Doch UNO-Friedensvermittler Staffan de Mistura verfehlte sein erklärtes Ziel, zumindest eine Art «Roadmap», einen Weg zum Frieden in Syrien, vorzulegen. In allen drei Schlüsselfragen blieben Fortschritte aus: Die Bildung einer breit abgestützten Übergangsregierung bis Mitte 2016 steht ebenso in den Sternen wie die Ausarbeitung einer neuen Verfassung sowie Parlaments- und Präsidentenwahlen bis Mitte 2017.
Schuld für das Treten an Ort ist nicht De Mistura. Er hat vieles, fast alles, angewendet: Charme, Raffinesse, Hartnäckigkeit, Taktik, Druck.
Der einzige klitzekleine Erfolg ist ein Papier, das eine gemeinsame Vision für Syrien festlegt. Es soll wieder ein einheitlicher Staat mit einer Armee werden. Ein Staat, der nicht auf religiöser Zugehörigkeit basiert. Ein Staat, der Frauenrechte achtet und in dem der Terrorismus bekämpft wird. Bloss: Was bedeutet all das, solange man sich nicht einig ist, wie man zu einem solchen Staat gelangen will.
Wenige bis gar keine Konzessionen
Schuld für das Treten an Ort ist nicht De Mistura. Er hat vieles, fast alles, angewendet: Charme, Raffinesse, Hartnäckigkeit, Taktik, Druck. Das Problem ist ein doppeltes: Die syrische Opposition macht kaum Konzessionen, weil sie schwach ist, zersplittert und uneinig. Die syrische Regierung macht gar keine, weil sie sich stark fühlt, seit Russland ihr mehr Freiraum herbeigebombt hat.
Der heutige Vormarsch auf die vom Islamischen Staat voriges Jahr eroberte antike Stadt Palmyra stärkt das Selbstbewusstsein des Assad-Regimes weiter. Deshalb lehnen es die Machthaber in Damaskus weiter strikte ab, auch nur über eine Übergangsregierung, eine neue Verfassung und Neuwahlen unter UNO-Aufsicht zu reden.

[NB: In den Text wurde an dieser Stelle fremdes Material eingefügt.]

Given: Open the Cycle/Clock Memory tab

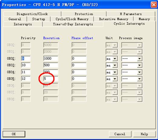Looking at the screenshot, I should coord(72,19).
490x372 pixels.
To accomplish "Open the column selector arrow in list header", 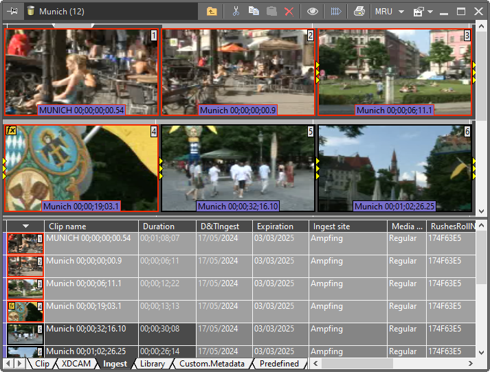I will coord(25,226).
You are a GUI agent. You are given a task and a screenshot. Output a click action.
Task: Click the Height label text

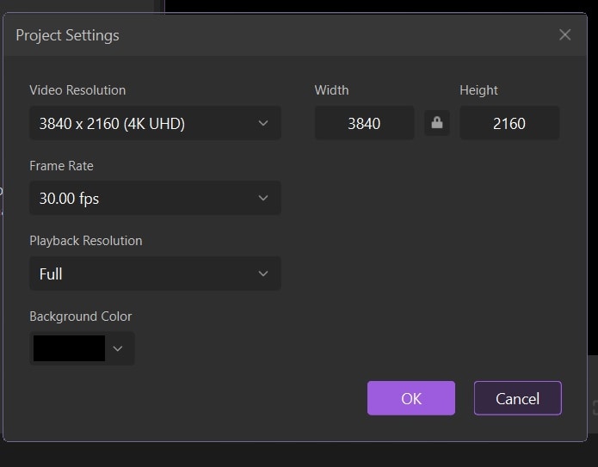pyautogui.click(x=478, y=90)
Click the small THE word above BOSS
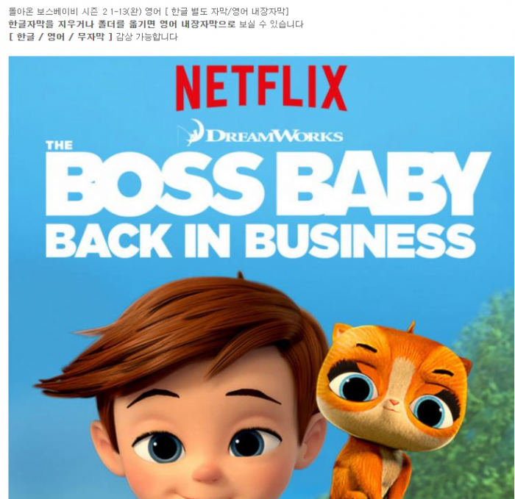The image size is (515, 499). coord(59,145)
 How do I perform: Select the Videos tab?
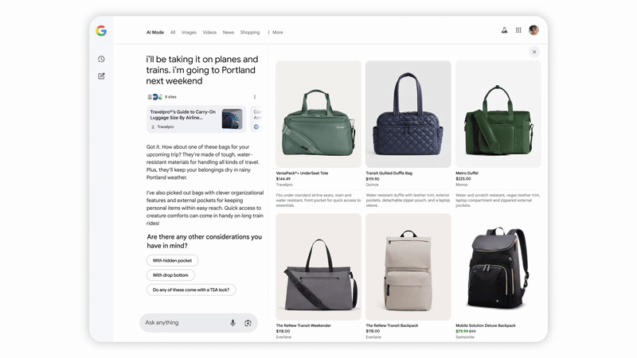point(209,33)
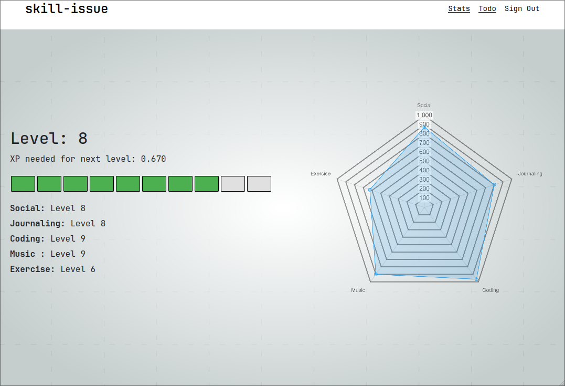Click the first gray XP progress segment

(233, 184)
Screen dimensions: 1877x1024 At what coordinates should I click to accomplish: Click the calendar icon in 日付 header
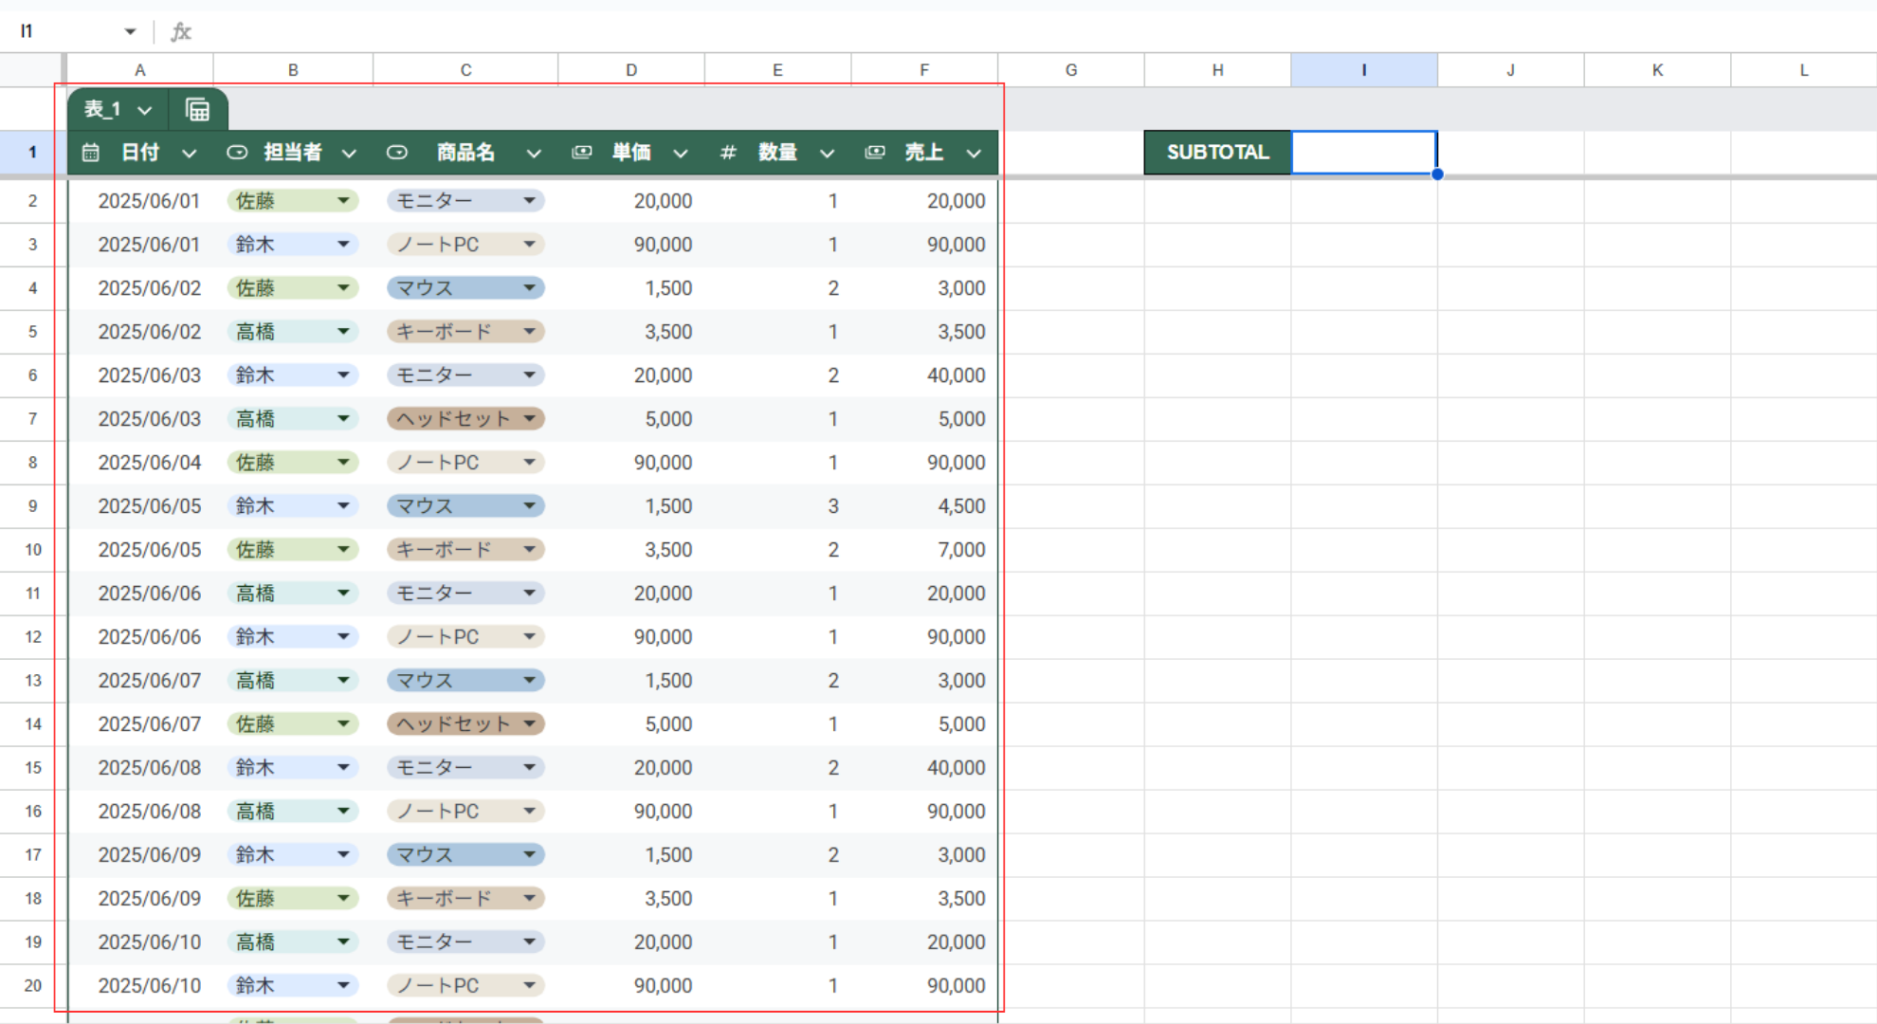[91, 153]
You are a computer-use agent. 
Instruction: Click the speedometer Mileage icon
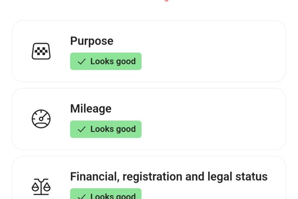pyautogui.click(x=41, y=119)
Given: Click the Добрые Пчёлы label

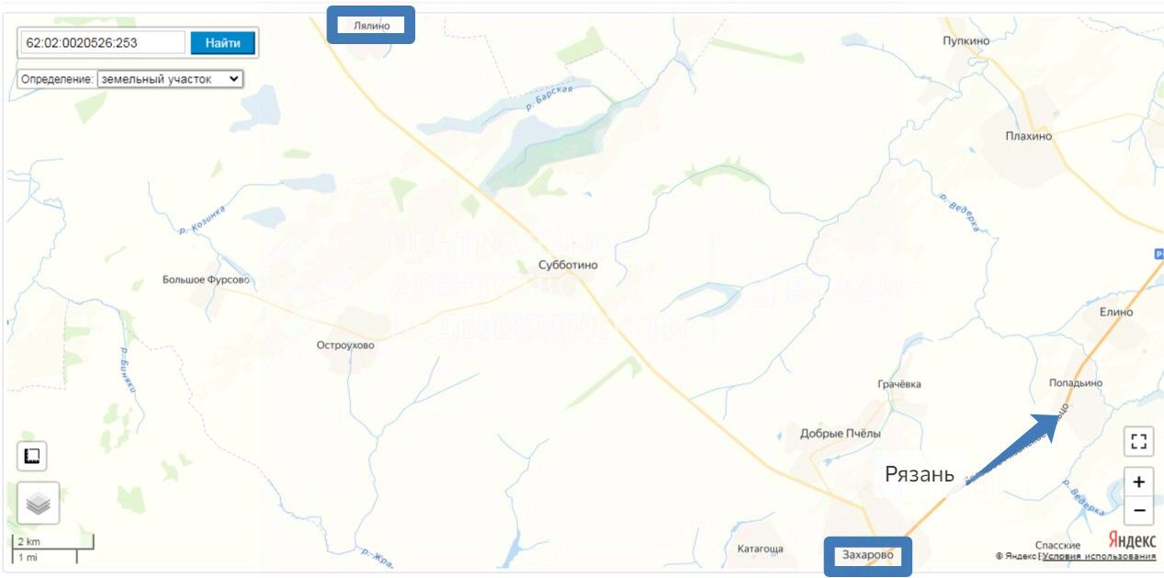Looking at the screenshot, I should pyautogui.click(x=841, y=433).
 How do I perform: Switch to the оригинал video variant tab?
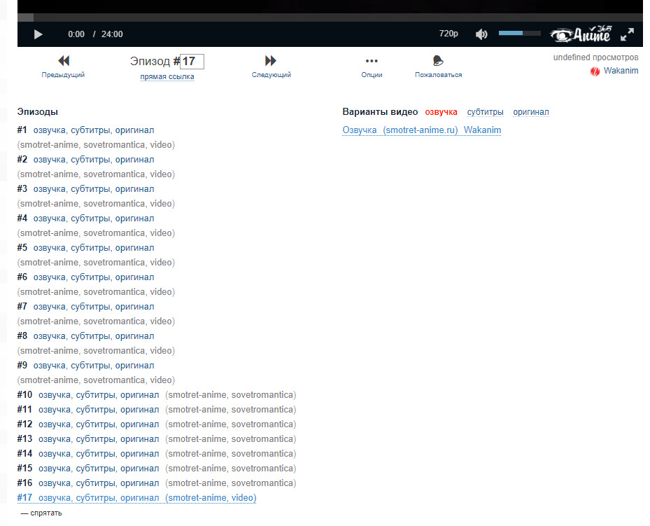coord(531,112)
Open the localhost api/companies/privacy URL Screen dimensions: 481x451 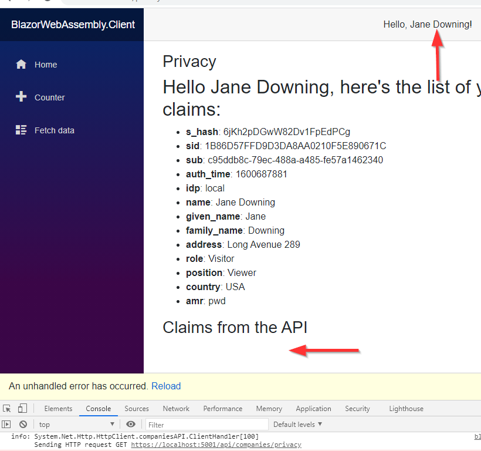point(216,445)
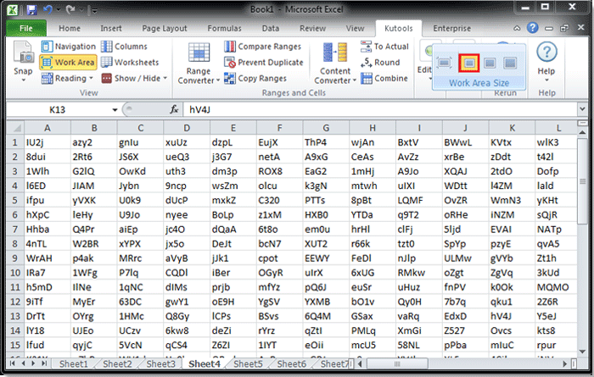This screenshot has height=377, width=594.
Task: Click the Snap camera icon
Action: pos(23,53)
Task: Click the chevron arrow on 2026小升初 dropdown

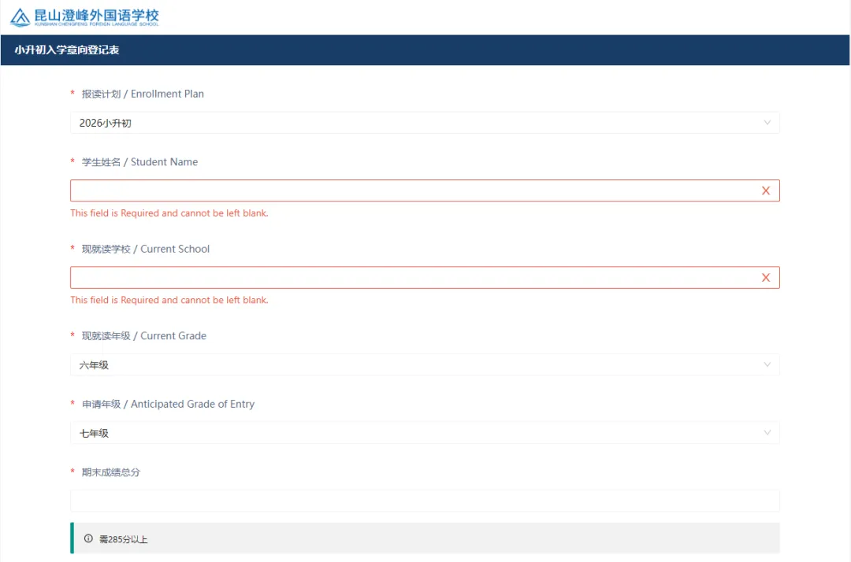Action: [x=767, y=123]
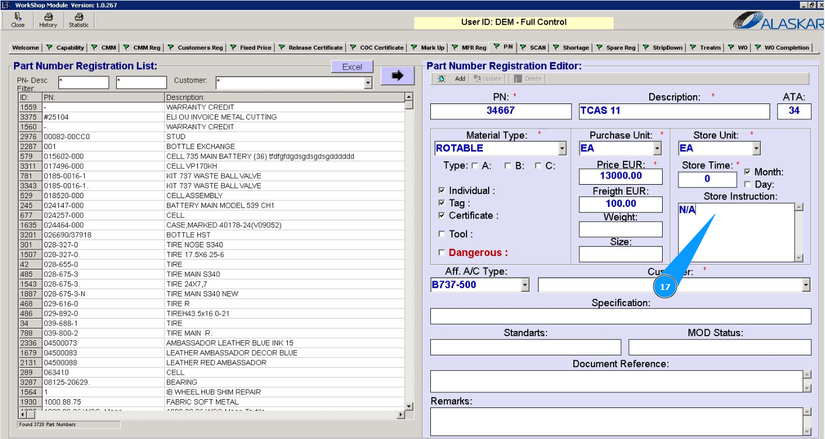Expand the Customer filter dropdown
This screenshot has width=825, height=439.
pos(368,84)
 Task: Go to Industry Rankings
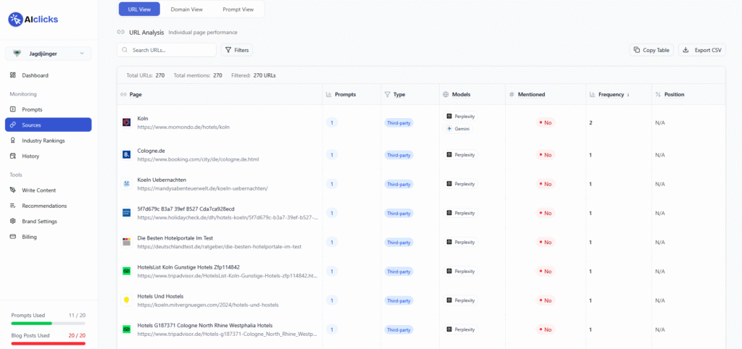click(x=43, y=140)
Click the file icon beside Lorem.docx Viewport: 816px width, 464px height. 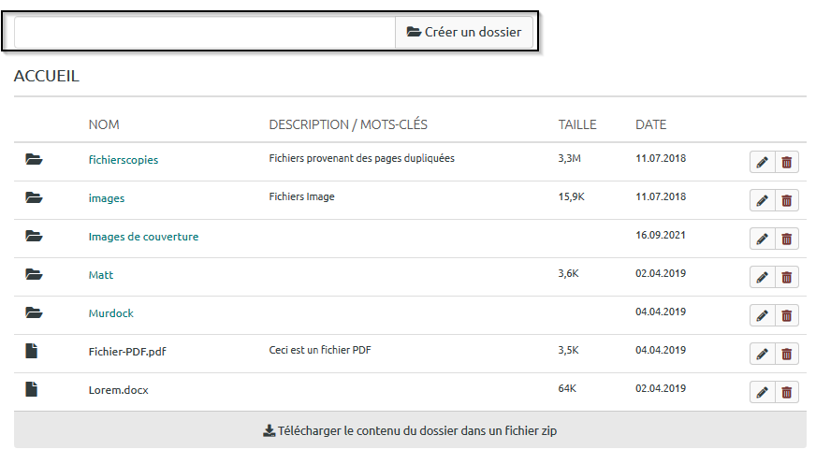tap(32, 390)
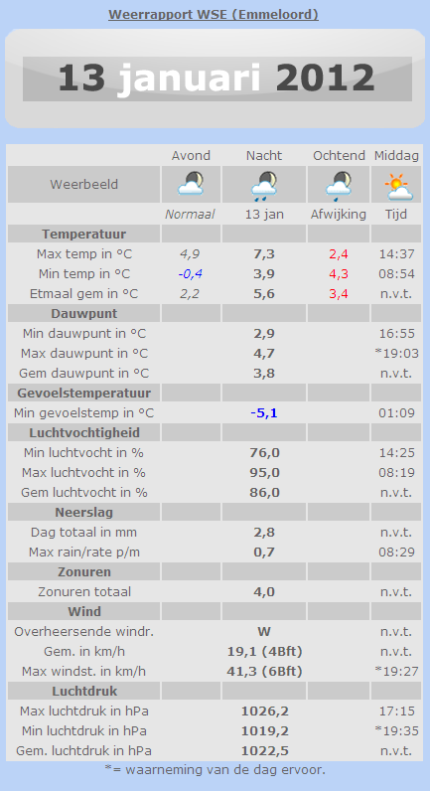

Was machen Moskau und Teheran?
Was kann Staffan de Mistura nun tun? Er wird sich an Washington und Moskau, an Riad, Ankara und Teheran wenden. Dort hat man Einfluss auf die syrischen Akteure.
Angesichts der Halsstarrigkeit vor allem des Regimes fragt man sich: Macht Russland genug Druck auf Baschar al-Assad? Oder hat es weniger Einfluss als man meint? Irritierend ist zudem, dass aus dem Iran, der für Assad ein mindestens ebenso wichtiger Verbündeter ist wie Russland, sehr wenig zu hören ist und erst recht keinerlei Druck auf den Diktator zu spüren ist.
Brüchige Waffenruhe auf Prüfstand
Der UNO-Vermittler De Mistura wird neue Verhandlungsrunde im April ankündigen. Wo dann endlich substanzielle Verhandlungen beginnen sollen, was bisher nicht der Fall war.
Doch mit jedem Tag, der verstreicht, wächst das Risiko, dass sich das Fenster der Gelegenheit für eine Friedenslösung schliesst, die Feuerpause endet und der Krieg erneut auflodert. Noch blutiger als zuvor.